→ **Prompt**
Every line between the one containing "1079x377 pixels. How" and the last line of the data, both included, is to be set down exactly, and pictures are to be omitted.

→ **Data for the task**
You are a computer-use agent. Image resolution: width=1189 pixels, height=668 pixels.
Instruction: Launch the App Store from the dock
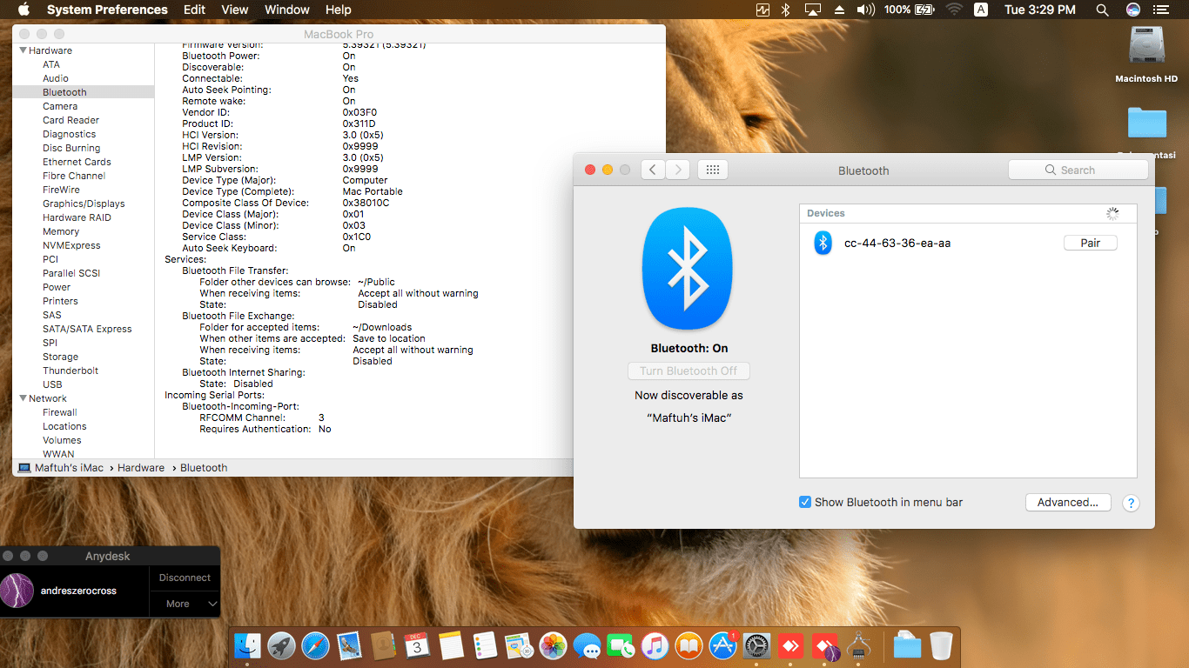(722, 645)
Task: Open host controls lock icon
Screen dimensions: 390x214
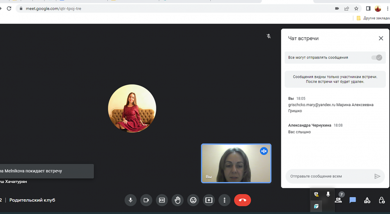Action: [382, 200]
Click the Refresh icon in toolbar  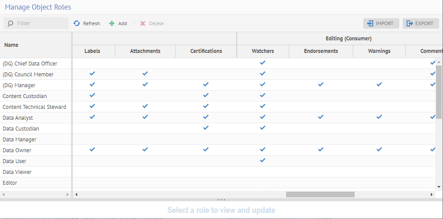(77, 23)
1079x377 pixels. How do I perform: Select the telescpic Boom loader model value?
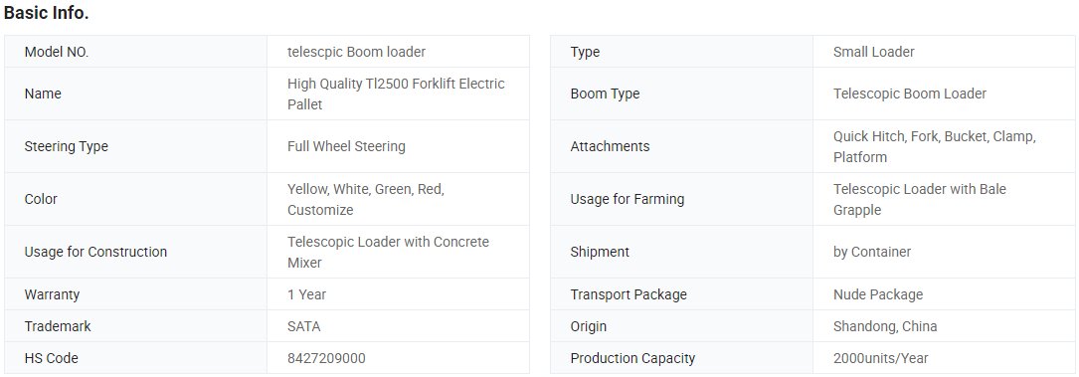click(356, 52)
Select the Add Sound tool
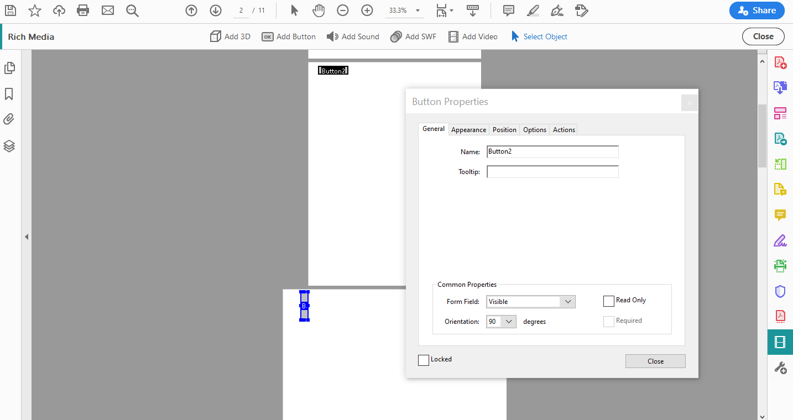 pyautogui.click(x=353, y=36)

→ **Response area**
1079x377 pixels. How do I perform: Select the telescpic Boom loader model value?
click(356, 52)
Select the Add Sound tool
 pyautogui.click(x=353, y=36)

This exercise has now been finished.